2. Verify the certificate details. On Windows, right-click the installer, select Properties, then the Digital Signatures tab. Click the signature entry and choose Details. Look at the “Issued by” field—legitimate certificates are issued by well-known certificate authorities like DigiCert, GlobalSign, or Sectigo. If the issuer is unfamiliar, or if the certificate shows “Pending” or “Expired,” be suspicious.
3. Download only from the official vendor website or a trusted app store. This sounds obvious, but many people search for “Microsoft Teams download” and click the first result. Attackers buy ads that appear above real links. Bookmark the official download page. For apps like Slack or Zoom, use the store in your operating system (Microsoft Store, Mac App Store) when available.
4. Enable app reputation checks in Windows Security. In Windows 10 and 11, go to Windows Security > App & browser control > Reputation-based protection. Turn on “Check apps and files.” This uses Microsoft’s cloud-based reputation data, which can flag a signed file that hasn’t been seen before or is known to be abusive.

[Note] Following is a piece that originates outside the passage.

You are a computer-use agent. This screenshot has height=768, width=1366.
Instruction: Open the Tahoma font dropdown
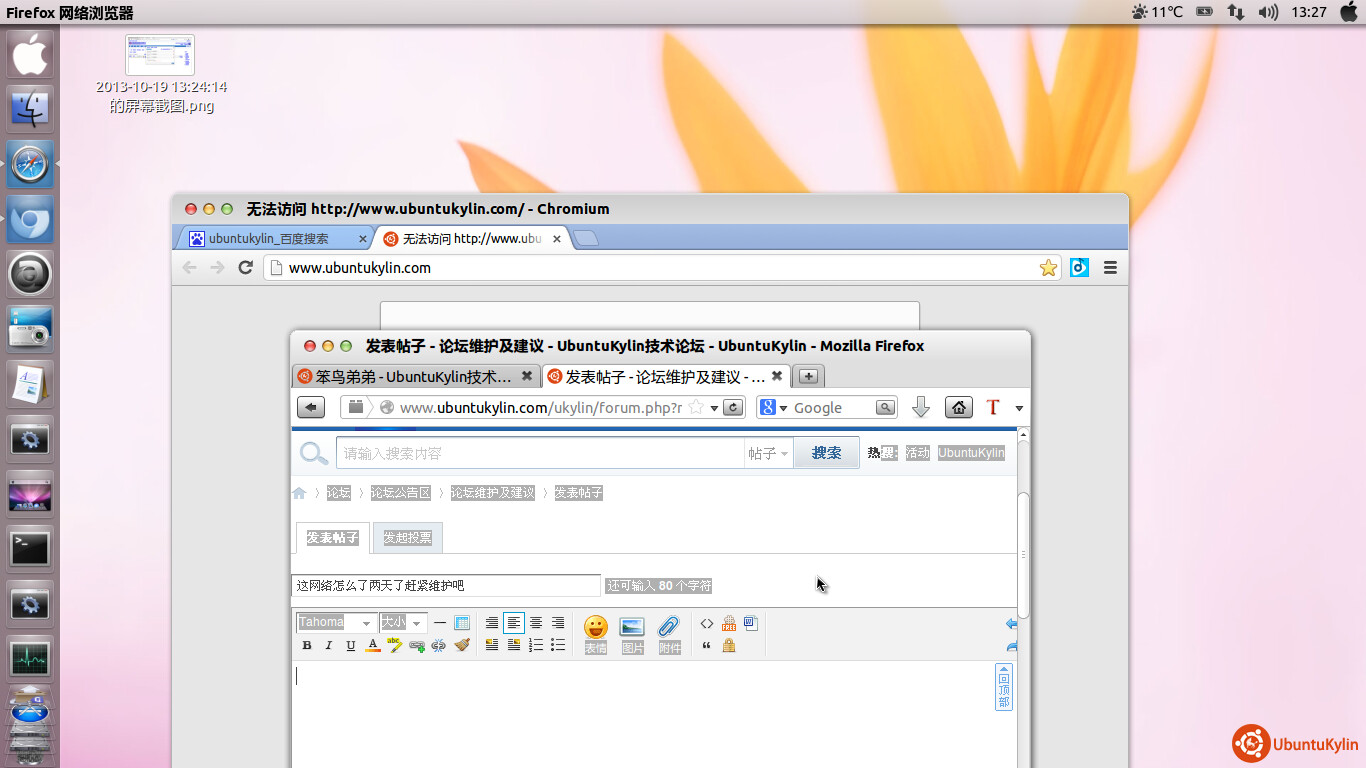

5. Use antivirus with behavioral detection, not just signature scanning. Traditional antivirus that only checks signatures will often pass a signed malware file. Tools that monitor behavior—what a program does after it runs—can catch suspicious actions like modifying system files, connecting to unknown servers, or trying to extract passwords. Windows Defender includes behavioral detection by default, but make sure it’s up to date.
6. Be skeptical of urgency or free offers. Many of these campaigns use phishing emails or social media messages that urge you to “update Teams immediately” or “download this free productivity tool.” If the message pressures you, pause and verify through a separate channel.
The Bottom Line
Signed malware is not a new threat, but the TamperedChef campaign shows it remains an effective one. A digital signature is still useful—it confirms that the file hasn’t been modified since signing—but it does not guarantee the file is safe. Treat every download with care, even if it looks official. Combine signature checks with source verification and a healthy dose of skepticism.
Sources:
- “TamperedChef Malware Uses Signed Productivity Apps to Deliver Stealers and RATs,” CyberSecurityNews, May 21, 2026.
- “Hackers Use Fake Microsoft Teams Downloads to Deploy ValleyRAT Malware,” CyberSecurityNews, May 21, 2026.